Wednesday, November 11, 2009

Georgia on my mind... Or Vegas.

Oh goodness. I am so so ready to go home. As the time get's nearer.. thats all i can think about! It's getting hard for me to concentrate on school.. work.. everything! I just day dream about what I'll be doing each day i go down to Vegas. Only one more week!!! I just have SO SOOOO much stuff to do before i leave.
Alicia's list of things to accomplish before she goes home to Vegas:
-Oil Change
-Get paid
-Aural skills homework... lots of it!
-Observe a music class
-Musical fireside
-Buy Lauryn's birthday present
-Work everyday this weekend...
-Color my hair
and a bunch more crap i can't think of at the current moment.

SO.. thats it for this blog. Nothing special. The end!

Saturday, November 7, 2009

We'll cross this bridge when we come to it.

First things first. . . 11 DAYS!!!
next-
So i'm feeling pretty content with my life (at the current moment, of course. haha) I've had plenty of time to think about my last comments on my last blog and although things are still confusing... sometimes you just have to follow you're heart. and all i hear in my heart that this is the right thing. :) Right now i'm just going to go with the flow and try not to analyze things to much. We'll just have to cross this bridge when we come to it.
As i said at the beginning... 11 DAYS!! I'm going home to Vegas in 11 DAYS! I'm SO excited! Michael is coming home with me and i just can't wait! I can't wait to see my family and have my mom pay for my food :) heck- maybe i'll bring a load of laundry home :) haha. nah. AH i just can't wait! I miss my brother Jaxen :) and i can't wait to see his little face again! lol. And i'm oh so excited to spend a lot of time with Michael. We're gong to have so much fun! There's also a big possibility that we'll be going to DISNEYLAND! So many great things in one weekend! :) Makes me so excited. Thats the main thing that been on my mind lately. I really need a break from Provo and head home and see many things that are important to me. YAY!
School is bleh. They're being pretty dumb with me signing up for classes. I gotta go in on Monday and try and figure everything out.
I do still and will always hate Biology. it stinks :( Thats pretty much it about that haha

So, all in all... i'm content about life. I'm satisfied with some future decisions that need to be made on both parts. I'm in love, i'm in love and i don't care who knows it! :) I'm So excited to see my family and i hope this next week goes by fast! aaannnddd hopefully I'll have school figured out by monday! YES
I'm just so happy right now (a lot of it could be love struck) But that's okay :) it's worth EVERY bit of it.

Friday, November 6, 2009

Take a chance on me.

Sometimes in life, one has to take risks to get what they want and need.
Taking risks can be a hard thing to do, especially if one is content with their lifestyle. But what if the one you loved is separated from you? Are you really satisfied with your life? No... no you're not. So what do you do at this point? You're comfortable with your life and don't feel like moving but yet you say that you would do everything and anything to get to this other person you love. Doesn't quite make sense. So what's next? Do you give up everything you have in one area to be with this other person? Or do you make them wait, yet another 2 years, possibly, until you can live in the same area to simply have a true relationship together. Why is it that the one thing you want in life is the hardest thing to get. I personally have yet to figure it out. Is it my responsibility to give up my life to be next to someone? Or is it the others job? Hard to juggle.
Long distance relationships suck crap. It's that simple (but not really simple). Are long distance relationships even real relationships? It's hard to develop and grow with someone when they're not near you. It's hard to keep the fire going. It's hard to make memories and inside jokes with someone when you're only able to visit for maybe a week or 2 every couple of months.
So do you take a chance on everything and risk everything to be with this other person. I'd say yes. But who's responsibility is it? That depends.
Is it wroth giving your whole self to someone who is 1,954 miles away from you?
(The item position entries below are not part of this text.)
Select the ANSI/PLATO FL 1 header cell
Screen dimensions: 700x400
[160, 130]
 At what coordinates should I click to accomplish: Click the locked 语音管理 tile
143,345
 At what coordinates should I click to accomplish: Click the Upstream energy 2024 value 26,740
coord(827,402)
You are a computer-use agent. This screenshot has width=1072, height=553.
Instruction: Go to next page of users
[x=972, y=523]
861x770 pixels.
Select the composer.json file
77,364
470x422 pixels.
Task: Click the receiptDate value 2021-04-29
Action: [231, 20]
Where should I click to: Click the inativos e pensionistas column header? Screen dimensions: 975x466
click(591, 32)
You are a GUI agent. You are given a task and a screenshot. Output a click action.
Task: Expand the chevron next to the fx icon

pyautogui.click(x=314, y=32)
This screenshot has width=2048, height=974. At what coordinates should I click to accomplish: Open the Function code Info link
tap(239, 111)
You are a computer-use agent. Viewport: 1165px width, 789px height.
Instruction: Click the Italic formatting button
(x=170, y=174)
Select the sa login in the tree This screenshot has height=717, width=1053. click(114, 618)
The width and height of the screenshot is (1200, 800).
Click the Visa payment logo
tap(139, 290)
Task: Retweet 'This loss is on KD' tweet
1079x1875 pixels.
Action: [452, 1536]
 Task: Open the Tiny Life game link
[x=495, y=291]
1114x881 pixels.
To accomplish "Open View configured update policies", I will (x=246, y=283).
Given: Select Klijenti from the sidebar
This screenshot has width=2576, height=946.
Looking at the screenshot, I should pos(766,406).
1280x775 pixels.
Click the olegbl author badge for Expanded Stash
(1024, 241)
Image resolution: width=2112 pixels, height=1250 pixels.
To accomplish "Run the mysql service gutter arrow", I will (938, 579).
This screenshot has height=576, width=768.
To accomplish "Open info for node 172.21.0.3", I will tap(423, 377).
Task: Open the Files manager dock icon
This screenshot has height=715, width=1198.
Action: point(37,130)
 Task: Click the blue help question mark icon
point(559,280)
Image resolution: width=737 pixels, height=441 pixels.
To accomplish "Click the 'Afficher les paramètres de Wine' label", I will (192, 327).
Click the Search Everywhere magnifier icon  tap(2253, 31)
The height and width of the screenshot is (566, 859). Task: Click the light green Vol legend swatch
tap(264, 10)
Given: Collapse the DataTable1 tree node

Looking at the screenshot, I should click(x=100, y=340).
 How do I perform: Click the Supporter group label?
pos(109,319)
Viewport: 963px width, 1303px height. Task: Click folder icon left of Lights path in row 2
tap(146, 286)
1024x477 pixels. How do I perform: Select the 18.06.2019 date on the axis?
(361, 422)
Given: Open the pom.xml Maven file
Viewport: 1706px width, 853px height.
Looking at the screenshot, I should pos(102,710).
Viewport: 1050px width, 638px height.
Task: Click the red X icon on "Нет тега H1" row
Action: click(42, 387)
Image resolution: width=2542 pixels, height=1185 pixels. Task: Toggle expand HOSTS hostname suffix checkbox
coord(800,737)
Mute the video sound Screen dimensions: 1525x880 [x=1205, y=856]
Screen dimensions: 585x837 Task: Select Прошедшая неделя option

Wednesday, November 4, 2009

Time for something new

Alright so, i guess i'm starting a blog! I went back to my old Xanga and got really sad that no one uses it anymore! So... i'm copying my cousin and doing a blog! I figured it would be more fun anyways to tell the world about my days! haha. Well.. to begin... I just moved to Utah from Las Vegas to go to school up here. I'm currently attending UVU. It's way fun! Although i miss my family i am having a blast living up here and kicking it real with my cuzzzz.
Today i finished my Biology paper that was due today that i knew about since the beginning of the semester. haha. It was due by 5PM and i finished it in 4 hours :) i'm too good.
I'm going to figure these posts are going to be pretty lame because i'm not poetic and i really never have anything good to say haha.